→ Provided text
Instructions with Long (32 and 64 bit) immediate operands in RISC processors

Question

Are operations with large immediate numbers possible in RISC processors, when the size of the immediate operand does not allow to place it in the 32-bit instruction word (standard for RISC architectures). Say we want to store a 32-bit or 64-bit immediate in a register, or execute a simple arithmetic instruction with an integer of that size.

Here are some examples in a pseudocode.

Let r1 and r2 are register names, and imm32 is an immediate operand of 32-bit length, while imm64 is an immediate operand of 64-bit size.

We want to execute the following instructions, written in pseudocode like:

1) r1 = imm32
2) r1 = imm64
3) r1 = r2 + imm32
4) r1 = r2 - imm64

Are such instructions possible on popular RISC platforms? For example, we can consider such well known architectures, as MIPS, RISC-V, SPARC, DEC Alpha64 (dead, but famous processor family), ARM and Power. If they are possible, what would be the code for these instructions and how are they kept in memory when a RISC-instruction word contains only 32 bits? If they aren't, what is the program simulation for the pseudocode, given above?

→ Exercise input
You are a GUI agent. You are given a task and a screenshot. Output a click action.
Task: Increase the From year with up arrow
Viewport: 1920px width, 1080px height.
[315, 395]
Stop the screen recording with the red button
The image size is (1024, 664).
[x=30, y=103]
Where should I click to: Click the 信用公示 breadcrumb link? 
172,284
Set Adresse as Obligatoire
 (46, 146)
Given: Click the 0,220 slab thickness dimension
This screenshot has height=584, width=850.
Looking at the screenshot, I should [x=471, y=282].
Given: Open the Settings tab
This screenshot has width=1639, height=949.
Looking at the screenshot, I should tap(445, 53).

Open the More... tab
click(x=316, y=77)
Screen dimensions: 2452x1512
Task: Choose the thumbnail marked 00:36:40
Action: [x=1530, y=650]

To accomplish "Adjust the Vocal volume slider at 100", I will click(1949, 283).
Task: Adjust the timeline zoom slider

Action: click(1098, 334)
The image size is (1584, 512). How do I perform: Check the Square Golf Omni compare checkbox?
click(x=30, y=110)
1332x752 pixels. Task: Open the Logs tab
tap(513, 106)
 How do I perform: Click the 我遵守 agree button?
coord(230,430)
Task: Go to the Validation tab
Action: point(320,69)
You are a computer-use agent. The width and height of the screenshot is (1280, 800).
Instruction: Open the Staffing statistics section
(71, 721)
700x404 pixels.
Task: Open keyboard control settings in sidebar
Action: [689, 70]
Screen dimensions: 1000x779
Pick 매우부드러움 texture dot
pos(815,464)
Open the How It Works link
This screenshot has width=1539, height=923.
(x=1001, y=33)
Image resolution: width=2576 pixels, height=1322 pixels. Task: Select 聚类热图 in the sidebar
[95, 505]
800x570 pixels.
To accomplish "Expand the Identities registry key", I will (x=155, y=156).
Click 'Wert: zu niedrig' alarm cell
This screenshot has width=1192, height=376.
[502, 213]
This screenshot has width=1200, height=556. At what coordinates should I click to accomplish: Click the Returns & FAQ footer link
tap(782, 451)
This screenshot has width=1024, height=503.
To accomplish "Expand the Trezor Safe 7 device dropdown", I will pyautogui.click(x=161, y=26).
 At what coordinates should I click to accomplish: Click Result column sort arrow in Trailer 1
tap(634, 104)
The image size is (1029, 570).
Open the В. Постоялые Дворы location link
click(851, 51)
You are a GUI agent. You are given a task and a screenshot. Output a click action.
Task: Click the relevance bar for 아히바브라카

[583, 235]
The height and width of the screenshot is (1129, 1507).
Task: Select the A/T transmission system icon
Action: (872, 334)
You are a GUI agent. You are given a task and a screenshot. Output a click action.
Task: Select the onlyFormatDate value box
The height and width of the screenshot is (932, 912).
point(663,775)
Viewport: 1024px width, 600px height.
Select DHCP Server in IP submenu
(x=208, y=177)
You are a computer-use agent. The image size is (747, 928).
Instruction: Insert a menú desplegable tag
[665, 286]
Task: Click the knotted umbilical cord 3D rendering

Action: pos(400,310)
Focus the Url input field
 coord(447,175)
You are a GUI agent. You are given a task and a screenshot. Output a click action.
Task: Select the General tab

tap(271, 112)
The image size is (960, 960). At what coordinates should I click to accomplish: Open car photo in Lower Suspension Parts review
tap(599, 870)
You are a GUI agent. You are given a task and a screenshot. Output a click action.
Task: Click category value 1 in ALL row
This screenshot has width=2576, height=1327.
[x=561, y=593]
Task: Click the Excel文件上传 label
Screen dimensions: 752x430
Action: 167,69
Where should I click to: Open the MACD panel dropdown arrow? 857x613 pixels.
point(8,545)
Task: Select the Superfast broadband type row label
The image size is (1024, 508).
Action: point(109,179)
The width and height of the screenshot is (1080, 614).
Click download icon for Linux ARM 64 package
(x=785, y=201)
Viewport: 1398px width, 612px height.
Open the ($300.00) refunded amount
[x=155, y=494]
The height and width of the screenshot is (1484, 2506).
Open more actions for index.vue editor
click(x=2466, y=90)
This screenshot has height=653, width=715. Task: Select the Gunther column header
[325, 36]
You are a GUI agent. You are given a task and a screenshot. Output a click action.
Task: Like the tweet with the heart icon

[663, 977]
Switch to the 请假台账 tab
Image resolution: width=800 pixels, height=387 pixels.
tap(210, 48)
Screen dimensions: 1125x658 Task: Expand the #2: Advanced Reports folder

→ What you will do
**A)** Convert the records from the line with "Task: Click the knotted" to the line with "tap(599, 870)", both included, into a Markdown table. Use the columns No. and Line, number each row, and leave out blank lines.
**B)** Carry on the question about long immediate operands in RISC processors from where it stops.

→ Final answers
**A)**
| No. | Line |
|---|---|
| 1 | Task: Click the knotted umbilical cord 3D rendering |
| 2 | Action: pos(400,310) |
| 3 | Focus the Url input field |
| 4 |  coord(447,175) |
| 5 | You are a GUI agent. You are given a task and a screenshot. Output a click action. |
| 6 | Task: Select the General tab |
| 7 | tap(271, 112) |
| 8 | The image size is (960, 960). At what coordinates should I click to accomplish: Open car photo in Lower Suspension Parts review |
| 9 | tap(599, 870) |

**B)**
Please not that “big list” kind of questions are not too well received on this site as they are by definition open ended. I have written an answer that gives a general overview over the subject matter; if you want to know what it looks like on specific architectures, go read the instruction set references or ask a compiler. — fuz, Jul 26 '22 at 04:58
Note that this is your [second](https://stackoverflow.com/q/73109209/417501) “big list” kind of question. Do not ask questions in this manner. The effort to give the answer you demand is immense and is ultimately busywork that you should do yourself by reading the instruction set references in question. — fuz, Jul 26 '22 at 05:08
https://godbolt.org/ has compilers for most of those ISAs; write `long foo(long x){ return x+123456789; }` and see what you get. (`clang -target sparc` can give you SPARC asm). Try AArch64 with a repeating pattern like `0x1111111111111111` then go read about its immediate encodings. — Peter Cordes, Jul 26 '22 at 05:48

score 3 · Answer 1 · answered Jul 26 '22 at 05:14

Yes of course. Being RISC doesn't mean having fixed-length instructions. It simply means the architecture is load-store instead of being orthogonal and allow memory operands. ARM has the Thumb-2 extension for variable-length instructions of 16 and 32-bit. Similarly MIPS has the MIPS16e and microMIPS extensions

I don't know if they allow 48-bit instruction or not but RISC-V definitely does. It has been designed from the ground up to support any instruction length that's a multiple of 16. And using a 48-bit instruction we can easily squeeze a 32-bit immediate. Similarly a 64-bit immediate can be embedded in 80 bits or more, leaving lots of space for the opcode and everything else. Here's its instruction encoding:

See also

How does RISC-V variable length of instruction work in detail?
RISC-V Opens the Door on 48-bit Computing | Agam Shah, HPC Wire (yes, the title is ridiculously terrible - it has nothing to do with 48-bit architectures, only a possibility to have 48-bit instructions)

You're absolutely correct: "Yes of course. Being RISC doesn't mean having fixed-length instructions". Marco Bonelli and fuz are also correct (with answers that superficially might appear contradictory). The problem is the OP's question: a) it's a 'big list", and b) it's "vague". The OP needs to be more specific in order to get an accurate reply. — paulsm4, Jul 27 '22 at 20:10

score 1 · Answer 2 · answered Jul 26 '22 at 04:58

1

By the pidgeonhole principle, not all n bit constants will fit an n or less bit instruction word if that word also encodes other things. So no, RISC architectures with fixed instruction length cannot support arbitrary immediates.

To work around this, the immediate has to be first loaded into a register so it can then be used with a register-operand variant of the instruction. Some assemblers can do this automatically. The immediate may then still be to big to be loaded in one chunk. The following two techniques are commonly used to work around this:

load the immediate from a nearby literal pool using a pc relative addressing mode
load the immediate with a sequence of instructions where each instruction sets some bits of the immediate (e.g. one instruction loads the low 16 bit, the second sets the high 16 bit)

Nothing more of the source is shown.